SHORT EXERCISE: Repeat all of the records below, replacing each occurrence of "checkbox" with "check box" and changing nothing else.

┌────────

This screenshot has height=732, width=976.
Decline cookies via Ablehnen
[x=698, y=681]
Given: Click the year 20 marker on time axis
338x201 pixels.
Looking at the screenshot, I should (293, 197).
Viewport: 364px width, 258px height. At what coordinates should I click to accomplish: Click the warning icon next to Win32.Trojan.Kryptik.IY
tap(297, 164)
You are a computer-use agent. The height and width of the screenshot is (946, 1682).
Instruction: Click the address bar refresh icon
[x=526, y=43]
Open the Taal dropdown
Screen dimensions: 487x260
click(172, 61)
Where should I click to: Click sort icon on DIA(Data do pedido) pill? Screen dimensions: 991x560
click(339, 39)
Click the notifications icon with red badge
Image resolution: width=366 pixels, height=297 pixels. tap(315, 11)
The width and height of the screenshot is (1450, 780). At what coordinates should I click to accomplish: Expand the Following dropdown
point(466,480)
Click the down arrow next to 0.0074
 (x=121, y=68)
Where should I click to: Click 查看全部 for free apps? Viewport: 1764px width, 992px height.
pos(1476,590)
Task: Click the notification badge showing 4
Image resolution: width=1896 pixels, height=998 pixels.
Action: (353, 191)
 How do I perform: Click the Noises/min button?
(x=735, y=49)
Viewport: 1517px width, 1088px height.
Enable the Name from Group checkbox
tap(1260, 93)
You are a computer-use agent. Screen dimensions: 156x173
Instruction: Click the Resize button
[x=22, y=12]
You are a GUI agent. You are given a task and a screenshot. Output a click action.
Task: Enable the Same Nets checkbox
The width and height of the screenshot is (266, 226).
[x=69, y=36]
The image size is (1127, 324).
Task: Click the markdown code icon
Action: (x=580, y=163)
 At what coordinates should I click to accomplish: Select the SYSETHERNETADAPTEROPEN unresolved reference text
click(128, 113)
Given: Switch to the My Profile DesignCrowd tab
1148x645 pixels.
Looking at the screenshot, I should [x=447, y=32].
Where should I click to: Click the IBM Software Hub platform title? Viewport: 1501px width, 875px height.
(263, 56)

└────────

TASK ANSWER:
This screenshot has height=732, width=976.
Decline cookies via Ablehnen
[x=698, y=681]
Given: Click the year 20 marker on time axis
338x201 pixels.
Looking at the screenshot, I should (293, 197).
Viewport: 364px width, 258px height. At what coordinates should I click to accomplish: Click the warning icon next to Win32.Trojan.Kryptik.IY
tap(297, 164)
You are a computer-use agent. The height and width of the screenshot is (946, 1682).
Instruction: Click the address bar refresh icon
[x=526, y=43]
Open the Taal dropdown
Screen dimensions: 487x260
click(172, 61)
Where should I click to: Click sort icon on DIA(Data do pedido) pill? Screen dimensions: 991x560
click(339, 39)
Click the notifications icon with red badge
Image resolution: width=366 pixels, height=297 pixels. tap(315, 11)
The width and height of the screenshot is (1450, 780). At what coordinates should I click to accomplish: Expand the Following dropdown
point(466,480)
Click the down arrow next to 0.0074
 (x=121, y=68)
Where should I click to: Click 查看全部 for free apps? Viewport: 1764px width, 992px height.
pos(1476,590)
Task: Click the notification badge showing 4
Image resolution: width=1896 pixels, height=998 pixels.
Action: (353, 191)
 How do I perform: Click the Noises/min button?
(x=735, y=49)
Viewport: 1517px width, 1088px height.
Enable the Name from Group check box
tap(1260, 93)
You are a computer-use agent. Screen dimensions: 156x173
Instruction: Click the Resize button
[x=22, y=12]
You are a GUI agent. You are given a task and a screenshot. Output a click action.
Task: Enable the Same Nets check box
The width and height of the screenshot is (266, 226).
[x=69, y=36]
The image size is (1127, 324).
Task: Click the markdown code icon
Action: (x=580, y=163)
 At what coordinates should I click to accomplish: Select the SYSETHERNETADAPTEROPEN unresolved reference text
click(128, 113)
Given: Switch to the My Profile DesignCrowd tab
1148x645 pixels.
Looking at the screenshot, I should [x=447, y=32].
Where should I click to: Click the IBM Software Hub platform title? Viewport: 1501px width, 875px height.
(263, 56)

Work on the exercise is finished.